=== Document excerpt ===
|AI can make our lives more efficient, but it can be leveraged to create autonomous weapons. / Photo by: taa22 via 123rf|
In the past, it would have seemed inconceivable to think about the capabilities of AI, according to Seth Colaner of Venture Beat, a technology news website. Now, we are captivated with AI’s ability to change our world for the better. But we ought to ask ourselves: Is AI good or evil? Is it a weapon or a tool? As technology continues to advance, we are faced with such complex questions about the delicate balance between benefit and harm, and perhaps, even security and morality.
Frankly, AI is used as a weapon and as a tool. It can make our lives more efficient, but it can be leveraged to create autonomous weapons. Can you imagine an AI executing a warfare task without human involvement? With its algorithms, programs, and sensors, it is becoming a part of our reality, said Jayshree Pandya of business news platform Forbes.
AI As A Weapon
The rapid evolution of AI, machine learning, and deep learning leads to innovation, intensifying a developer’s quest for AI chips. This signifies that AI is slowly revolutionizing warfare, in which nations are eager to develop automated weapon systems that are made possible with AI. When states individually and collectively hasten their efforts to have a “competitive advantage” in science and technology, the more the weaponization of AI becomes an inevitable phenomenon.
Let’s analogize AI’s capacities with guns and hammers. Both can be used as tools and weapons. Hence, what matters most is “who’s wielding the object,” what they intend to do with it, “to whom or for whom, and why.” In AI, the analogy applies to autonomous military weapons and robotic process automation (RPA). Just thinking about AI-enabled military-grade weapons is downright terrifying, as their purpose is to annihilate people (enemies) in a more efficient manner, while we try to minimize casualties.
===
# Your tasks
1. In the article on AI as a weapon or a tool:
(a) What kind of website is Venture Beat, where Seth Colaner writes?
(b) On which business news platform does Jayshree Pandya write?
(c) Which two objects are compared with AI's capacities?
2. Output the part of the article on AI as a weapon or a tool that starts at "Let’s analogize AI’s" and ends at "to minimize casualties.", copying it word for word.
Rely on the article alone when answering.
=== Material provided ===
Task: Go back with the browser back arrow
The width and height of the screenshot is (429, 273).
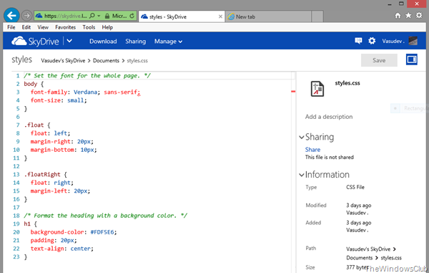Action: coord(11,16)
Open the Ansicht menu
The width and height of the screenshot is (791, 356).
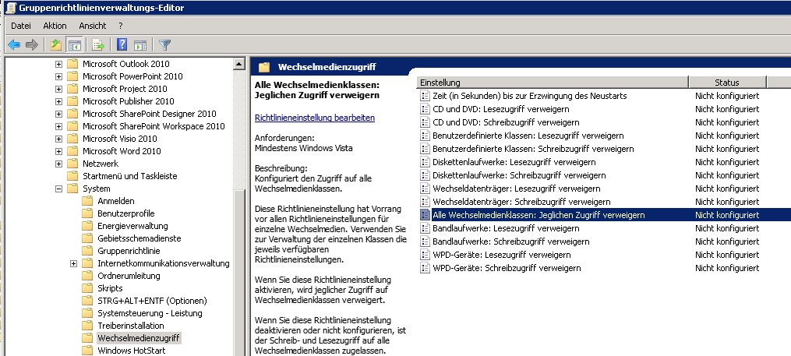(92, 26)
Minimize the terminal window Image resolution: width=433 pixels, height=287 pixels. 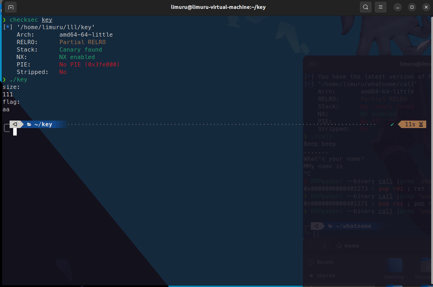(x=398, y=7)
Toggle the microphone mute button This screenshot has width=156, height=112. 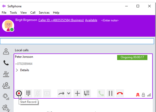(x=38, y=93)
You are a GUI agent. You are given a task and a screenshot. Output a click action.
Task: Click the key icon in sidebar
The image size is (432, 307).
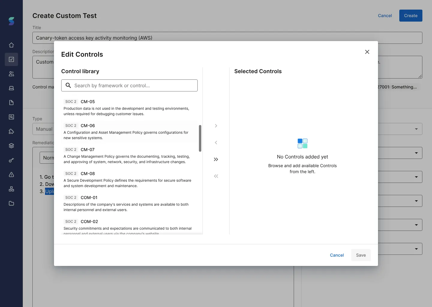[11, 160]
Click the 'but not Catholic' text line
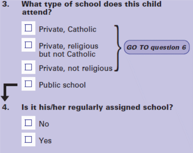This screenshot has width=193, height=153. click(x=67, y=54)
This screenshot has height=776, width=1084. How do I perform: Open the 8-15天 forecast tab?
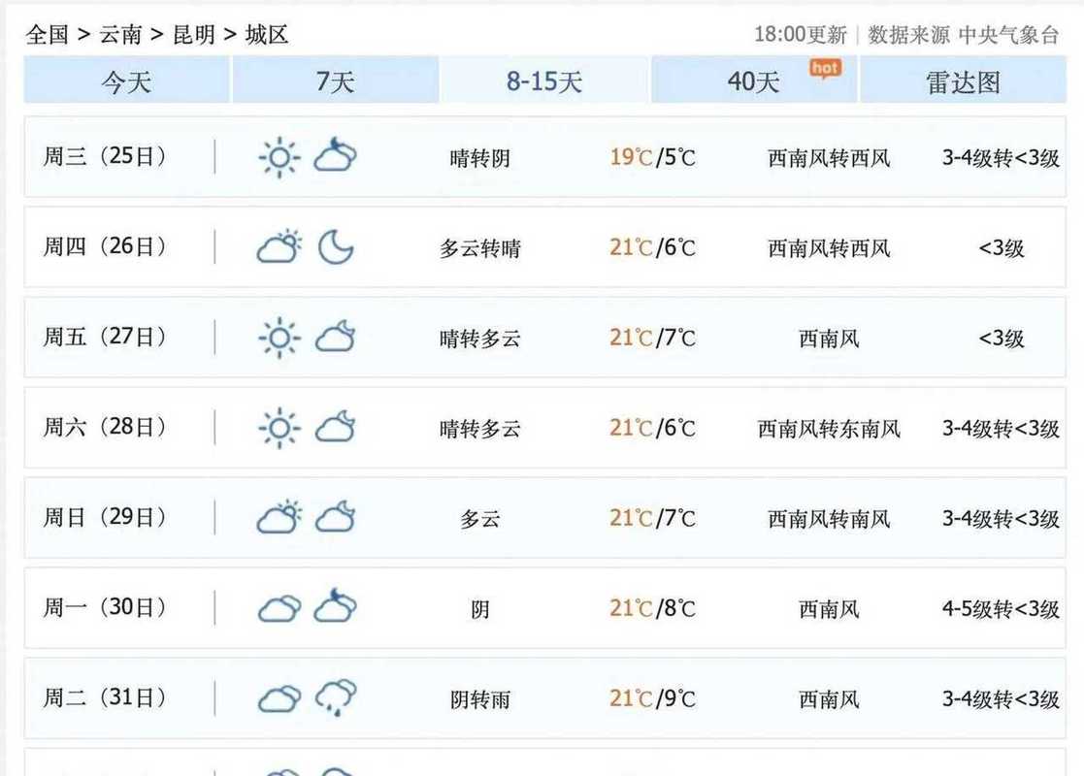tap(543, 81)
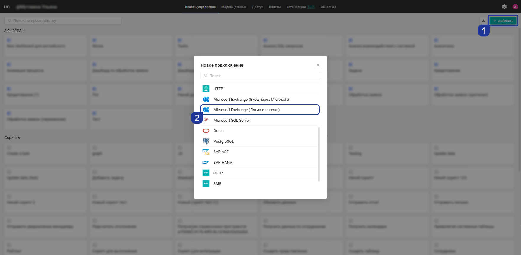The width and height of the screenshot is (521, 255).
Task: Close the Новое подключение dialog
Action: click(318, 65)
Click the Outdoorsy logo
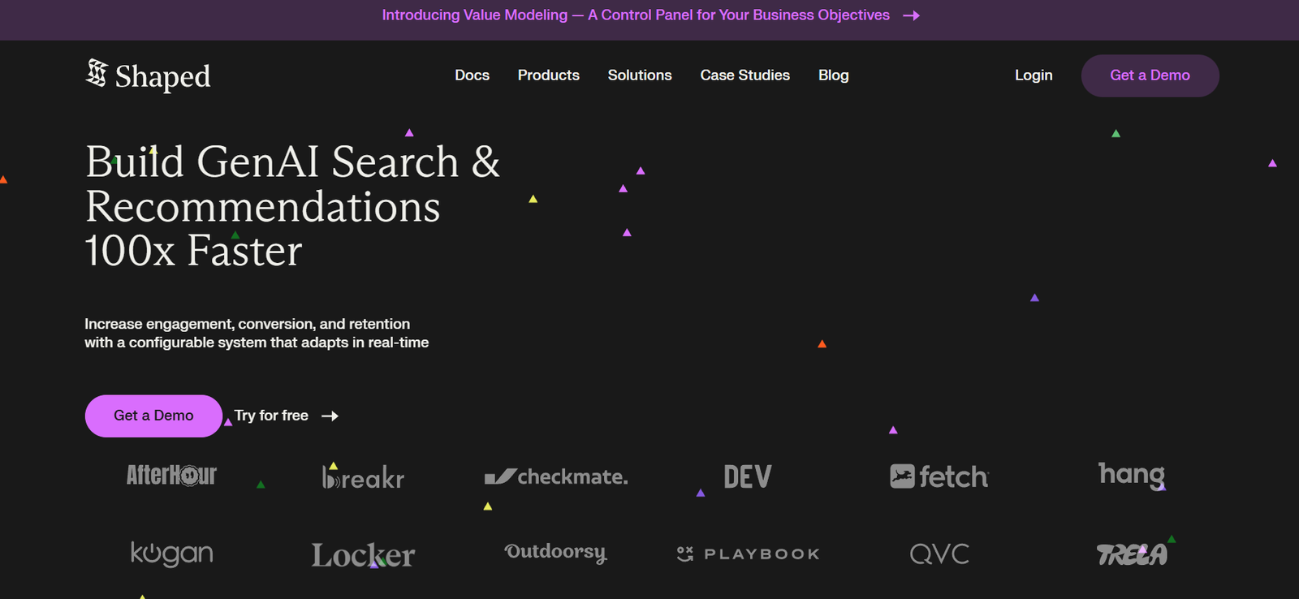This screenshot has height=599, width=1299. (555, 553)
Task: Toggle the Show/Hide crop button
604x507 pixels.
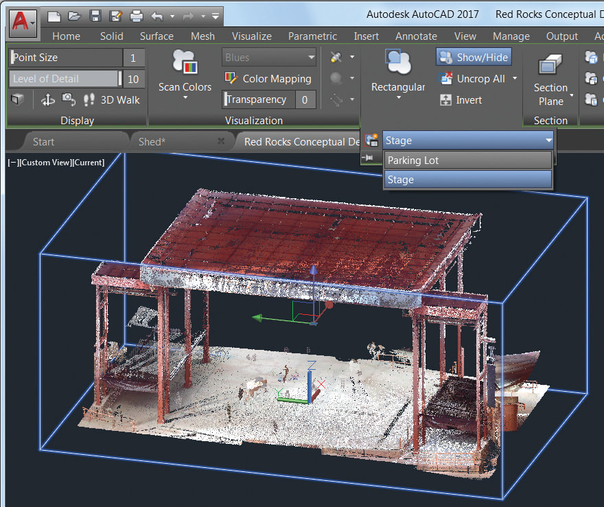Action: (x=474, y=58)
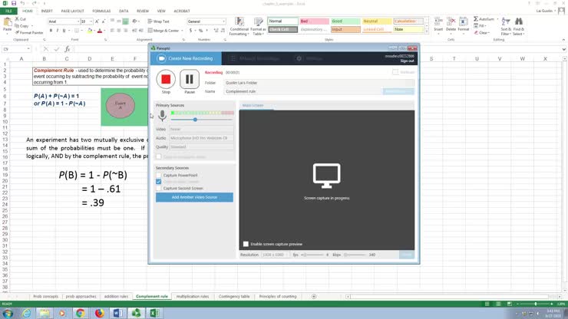Switch to the multiplication rules sheet tab
568x319 pixels.
tap(193, 296)
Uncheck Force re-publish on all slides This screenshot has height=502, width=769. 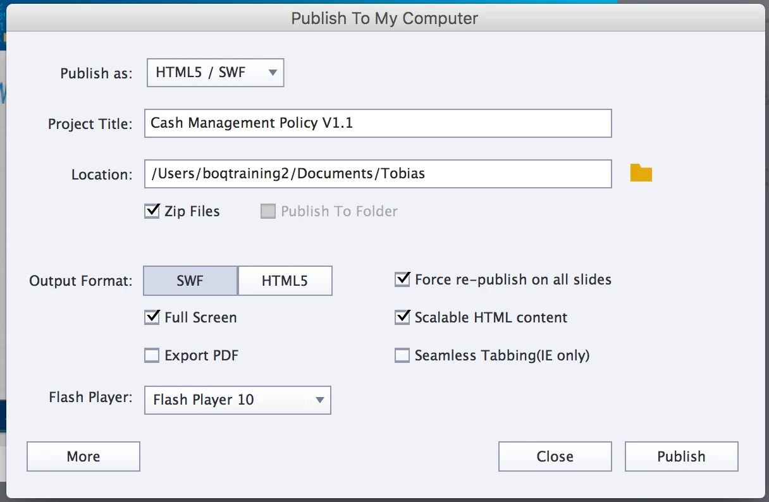402,279
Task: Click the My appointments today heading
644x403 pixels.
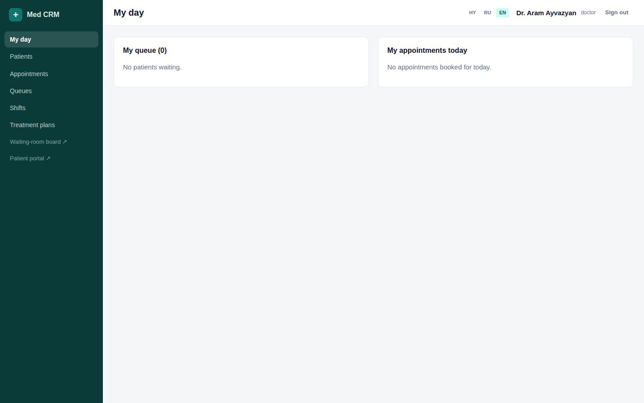Action: click(427, 51)
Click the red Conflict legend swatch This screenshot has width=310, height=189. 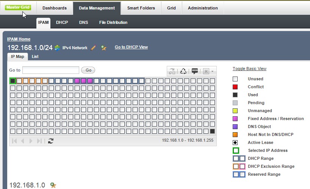pos(235,87)
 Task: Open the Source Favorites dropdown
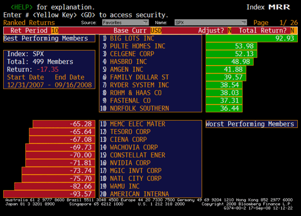coord(124,22)
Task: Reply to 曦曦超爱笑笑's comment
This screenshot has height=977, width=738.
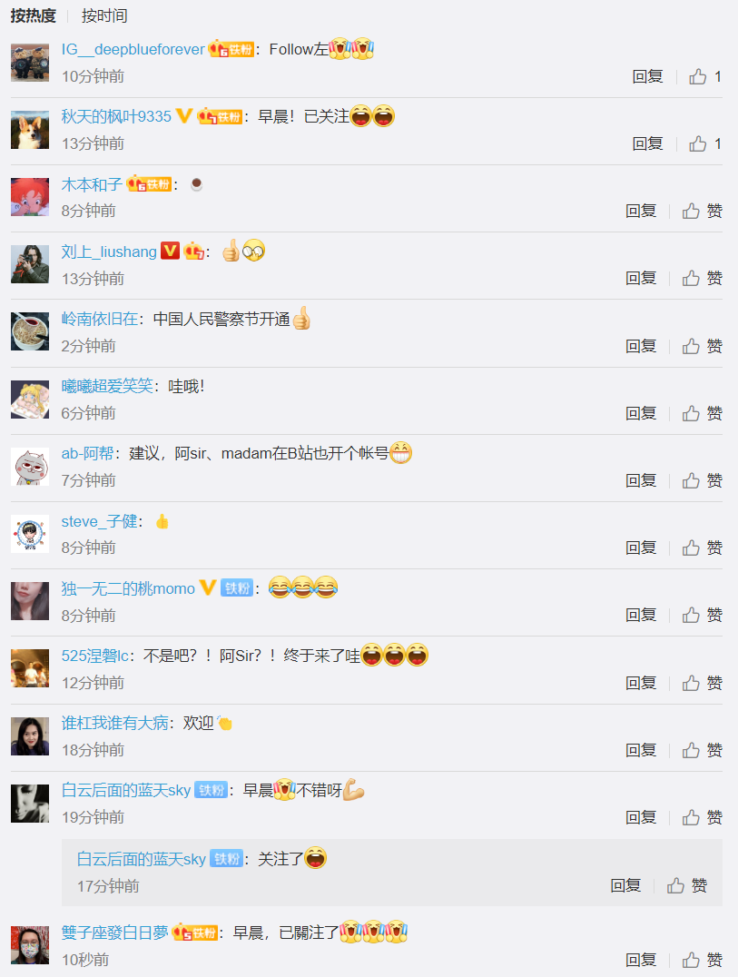Action: click(641, 414)
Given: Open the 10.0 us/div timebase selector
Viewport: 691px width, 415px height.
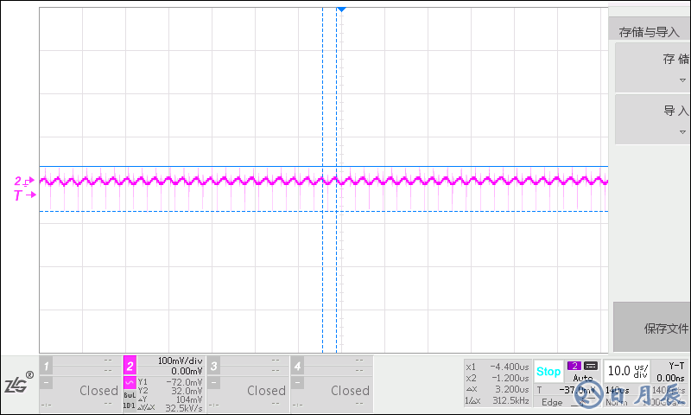Looking at the screenshot, I should (x=627, y=370).
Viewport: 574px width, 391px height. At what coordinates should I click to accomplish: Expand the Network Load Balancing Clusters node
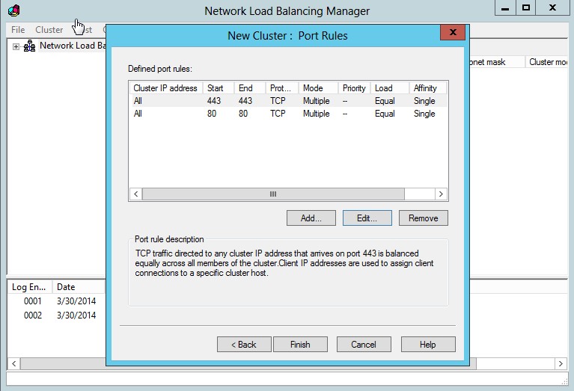tap(16, 46)
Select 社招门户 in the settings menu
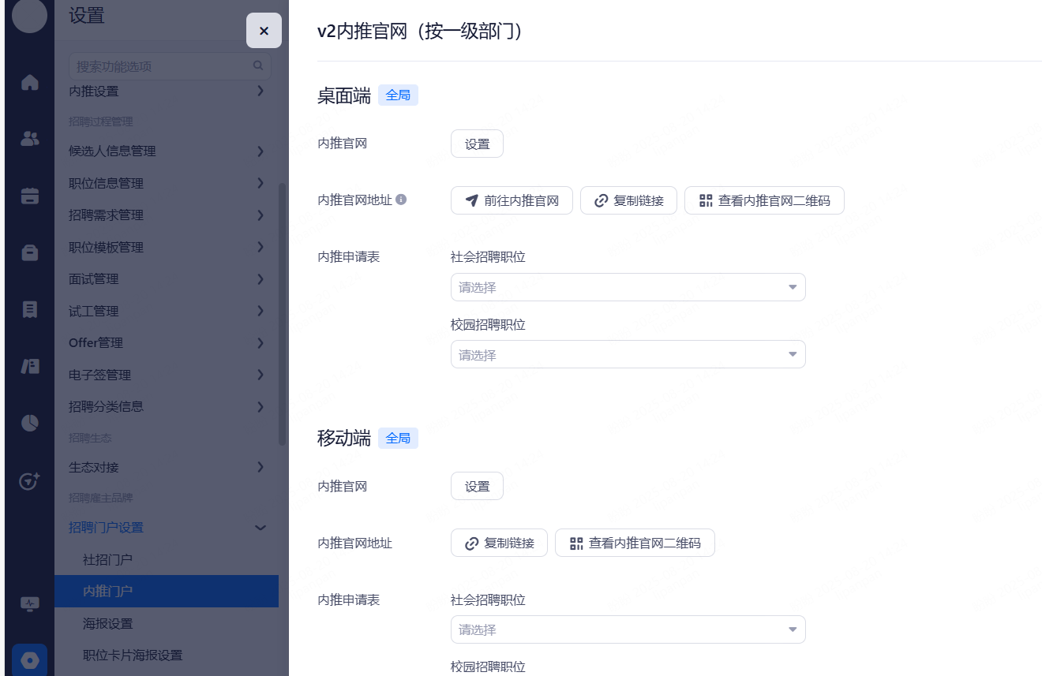Image resolution: width=1042 pixels, height=676 pixels. 107,559
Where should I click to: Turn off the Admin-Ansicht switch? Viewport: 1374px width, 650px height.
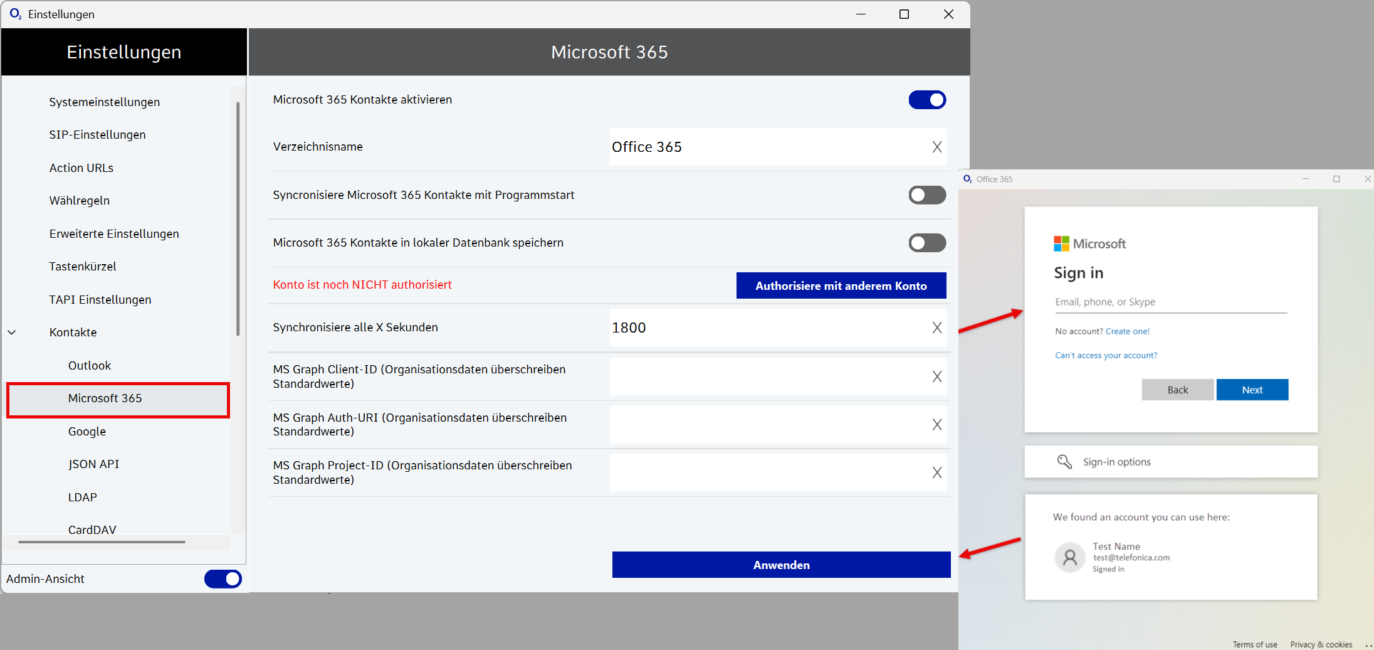pos(223,578)
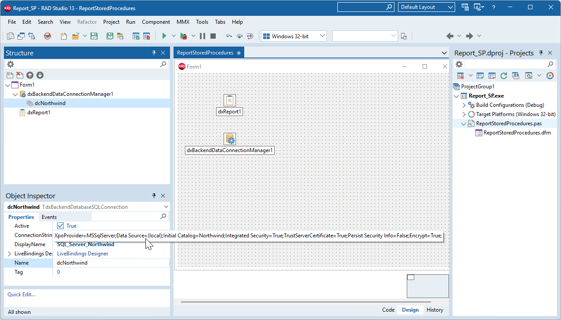Switch to the Code tab
This screenshot has width=561, height=320.
pos(388,309)
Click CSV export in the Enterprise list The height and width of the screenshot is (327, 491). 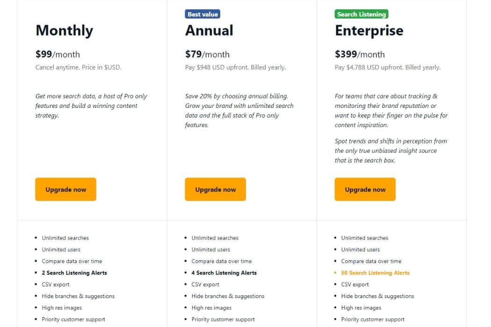355,284
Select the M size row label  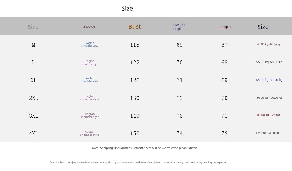coord(33,45)
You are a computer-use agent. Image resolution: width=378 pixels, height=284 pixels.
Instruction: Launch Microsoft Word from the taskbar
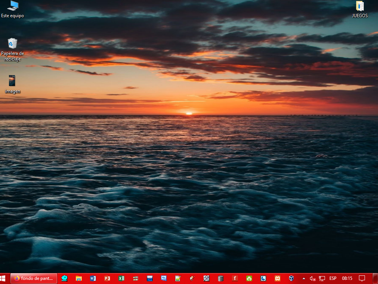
===
# Task-by-task results
1.
(a) A technology news website.
(b) Forbes.
(c) Guns and hammers.

2.
Let’s analogize AI’s capacities with guns and hammers. Both can be used as tools and weapons. Hence, what matters most is “who’s wielding the object,” what they intend to do with it, “to whom or for whom, and why.” In AI, the analogy applies to autonomous military weapons and robotic process automation (RPA). Just thinking about AI-enabled military-grade weapons is downright terrifying, as their purpose is to annihilate people (enemies) in a more efficient manner, while we try to minimize casualties.